---------- TEXT BLOCK
Receivables / Invoice Factoring

What is Receivable / Invoice Factoring?

Receivable / Invoice factoring is a financial service whereby the account receivables of the business are sold to the factor (one who provides factoring services) and cash is realized well in advance. The responsibility of realization from the customer lies with the factor and also the credit risk associated with it. A commission/fee is charged as per the agreement between factor and business.

Why Receivables / Invoice Factoring?

Achieving milestones and milestones in sales is not sufficient to actually generate cash profits; they are generated only after the sales are realized in cash. In a business, converting sales into cash is a difficult task than making sales itself. Factoring is an ultimate solution to this difficulty.

Features of Receivables or Invoice Factoring

Collection from Customers

The responsibility of realization from the customer lies with the factor. The credit risk associated with it may or may not fall with the factor. It depends on the factoring agreement whether it mentions with or without recourse factoring.

Receivable/ Invoice Factoring

Factoring Fee

A commission/fee is charged as per the agreement between factor and business. It is normally charged in percentage terms.

A Source of Short-Term Finance

From a different perspective, accounts receivable factoring can be seen as an innovative way of Working Capital Financing. Although cost-wise, the deal may not be very attractive because the factor charges would not only include the interest on the amount advanced to the business but would also include the service charge for other services. At the same time, comparing factoring cost with other financing options would not be correct because it is not plain financing. It is a bundle of more than one service.

Types of Factoring

There can be a different type of factoring defined based on the structural changes in terms of factoring mentioned in an agreement between the business and the factor.

It can be with or without recourse which means the credit risk may or may not be assumed by the factor. Advance or maturity factoring, which means the money may or may not be paid in advance. There can be the only financing of invoices with no other service but that can become as good as invoice discounting.

Factoring Services apart from Financing

The other services which can be a part of factoring services apart from advancing the invoices are

  • collection from customers,
  • credit investigation,
  • sales ledger management, etc.
--------------------
(WHAT THE TASK ASKS):
Continue the passage on invoice factoring, picking up right after its final list entry.
---------- DATA ENTRIES
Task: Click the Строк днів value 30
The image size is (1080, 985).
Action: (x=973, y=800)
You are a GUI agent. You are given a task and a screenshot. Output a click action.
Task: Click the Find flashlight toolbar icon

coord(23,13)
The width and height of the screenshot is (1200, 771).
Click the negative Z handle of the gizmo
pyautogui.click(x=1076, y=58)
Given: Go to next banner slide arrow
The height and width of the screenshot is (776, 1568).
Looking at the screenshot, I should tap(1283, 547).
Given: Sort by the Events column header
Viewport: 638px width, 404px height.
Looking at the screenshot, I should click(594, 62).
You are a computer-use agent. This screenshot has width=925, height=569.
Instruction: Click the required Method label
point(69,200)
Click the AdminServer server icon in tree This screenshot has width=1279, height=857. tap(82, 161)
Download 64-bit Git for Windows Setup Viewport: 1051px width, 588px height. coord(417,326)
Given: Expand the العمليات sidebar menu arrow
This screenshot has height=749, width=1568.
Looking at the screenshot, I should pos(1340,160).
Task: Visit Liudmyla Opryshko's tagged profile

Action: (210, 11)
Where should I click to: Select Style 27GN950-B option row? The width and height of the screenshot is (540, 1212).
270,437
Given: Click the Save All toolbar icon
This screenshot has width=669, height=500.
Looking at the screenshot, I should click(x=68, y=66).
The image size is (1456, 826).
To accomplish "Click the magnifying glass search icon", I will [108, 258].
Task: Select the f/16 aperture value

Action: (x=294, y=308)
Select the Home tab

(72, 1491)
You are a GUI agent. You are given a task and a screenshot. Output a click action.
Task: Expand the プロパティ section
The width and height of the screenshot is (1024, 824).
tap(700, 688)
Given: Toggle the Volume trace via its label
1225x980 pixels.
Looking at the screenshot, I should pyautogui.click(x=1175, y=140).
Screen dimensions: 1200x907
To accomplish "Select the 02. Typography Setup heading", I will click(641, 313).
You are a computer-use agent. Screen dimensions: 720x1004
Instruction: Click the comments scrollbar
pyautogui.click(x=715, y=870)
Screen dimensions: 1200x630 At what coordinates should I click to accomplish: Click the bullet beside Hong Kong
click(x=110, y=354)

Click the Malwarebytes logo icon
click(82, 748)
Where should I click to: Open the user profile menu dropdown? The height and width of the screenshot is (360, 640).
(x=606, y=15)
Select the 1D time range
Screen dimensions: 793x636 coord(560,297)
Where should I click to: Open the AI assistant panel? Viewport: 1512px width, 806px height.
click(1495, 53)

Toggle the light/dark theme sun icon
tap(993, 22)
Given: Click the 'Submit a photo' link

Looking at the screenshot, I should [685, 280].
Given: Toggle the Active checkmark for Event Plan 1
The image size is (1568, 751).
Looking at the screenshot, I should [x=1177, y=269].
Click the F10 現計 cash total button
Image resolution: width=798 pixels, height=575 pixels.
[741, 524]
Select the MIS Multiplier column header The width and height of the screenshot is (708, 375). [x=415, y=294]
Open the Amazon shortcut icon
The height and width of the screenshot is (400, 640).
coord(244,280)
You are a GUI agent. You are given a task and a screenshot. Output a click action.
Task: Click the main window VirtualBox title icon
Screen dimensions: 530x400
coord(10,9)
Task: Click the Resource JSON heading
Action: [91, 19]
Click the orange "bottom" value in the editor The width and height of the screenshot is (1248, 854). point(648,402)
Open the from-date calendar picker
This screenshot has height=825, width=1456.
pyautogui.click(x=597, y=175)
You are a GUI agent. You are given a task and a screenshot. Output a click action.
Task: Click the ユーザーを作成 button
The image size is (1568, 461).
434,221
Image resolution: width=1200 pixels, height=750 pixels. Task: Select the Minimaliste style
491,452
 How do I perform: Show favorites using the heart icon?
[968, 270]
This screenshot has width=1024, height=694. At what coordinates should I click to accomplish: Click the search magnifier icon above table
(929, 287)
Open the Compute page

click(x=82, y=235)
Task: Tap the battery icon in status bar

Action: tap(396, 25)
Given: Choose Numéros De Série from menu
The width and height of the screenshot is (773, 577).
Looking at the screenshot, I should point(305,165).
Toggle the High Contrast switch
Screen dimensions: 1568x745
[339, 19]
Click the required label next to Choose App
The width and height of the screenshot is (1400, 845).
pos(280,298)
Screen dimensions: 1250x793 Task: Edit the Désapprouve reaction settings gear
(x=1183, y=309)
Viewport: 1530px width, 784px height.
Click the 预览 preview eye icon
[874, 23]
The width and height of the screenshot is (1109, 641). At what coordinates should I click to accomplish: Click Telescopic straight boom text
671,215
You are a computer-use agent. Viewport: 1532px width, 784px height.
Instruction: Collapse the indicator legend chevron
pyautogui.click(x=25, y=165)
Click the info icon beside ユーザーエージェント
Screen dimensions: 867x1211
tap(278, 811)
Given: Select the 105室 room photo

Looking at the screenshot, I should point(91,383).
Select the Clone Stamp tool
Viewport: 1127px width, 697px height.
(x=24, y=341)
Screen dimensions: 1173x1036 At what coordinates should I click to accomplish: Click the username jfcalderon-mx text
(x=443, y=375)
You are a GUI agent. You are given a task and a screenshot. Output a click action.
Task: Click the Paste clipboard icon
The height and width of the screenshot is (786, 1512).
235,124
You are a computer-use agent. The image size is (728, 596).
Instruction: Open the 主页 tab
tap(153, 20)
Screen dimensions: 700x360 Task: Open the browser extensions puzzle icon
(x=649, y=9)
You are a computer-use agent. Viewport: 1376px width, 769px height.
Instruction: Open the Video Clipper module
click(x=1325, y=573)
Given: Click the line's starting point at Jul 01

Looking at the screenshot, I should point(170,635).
--------------------
(ANSWER TO THE TASK):
Subscribing to such services may be at the option of the seller or the company taking factoring services. Collection from a customer is a common service which is present in all factoring services. Credit investigation means checking the credit of the customers by the factors in place of the business which thereby eliminates the need for any credit department in the business enterprise. Sales ledger maintenance is another added service which can be provided by the factors.

Benefits of Receivables or Invoice Factoring

  • Invoice factoring offers various benefits to a business.
  • Most important of all is the conversion of account receivables/debtors into cash.
  • Secondly, the burden of collection from the customer is also shifted to the factor’s head.
  • Since the cash collection from debtors is not a responsibility of the business, their cash flow pattern becomes simple and therefore cash flow forecasting and budgeting becomes easier.

Factoring vs. Discounting

You should not confuse factoring with invoice discounting. They are completely different financial transactions. There is no doubt that in both the cases, cash is received based on the account receivables. In factoring, the account receivables are sold to the factor whereas, in bill discounting, the bank or the financial institute takes account receivable as collateral against the money they are lending. In essence, the bank is not responsible for the credibility of the debtors whereas in the case of factors they take that responsibility normally.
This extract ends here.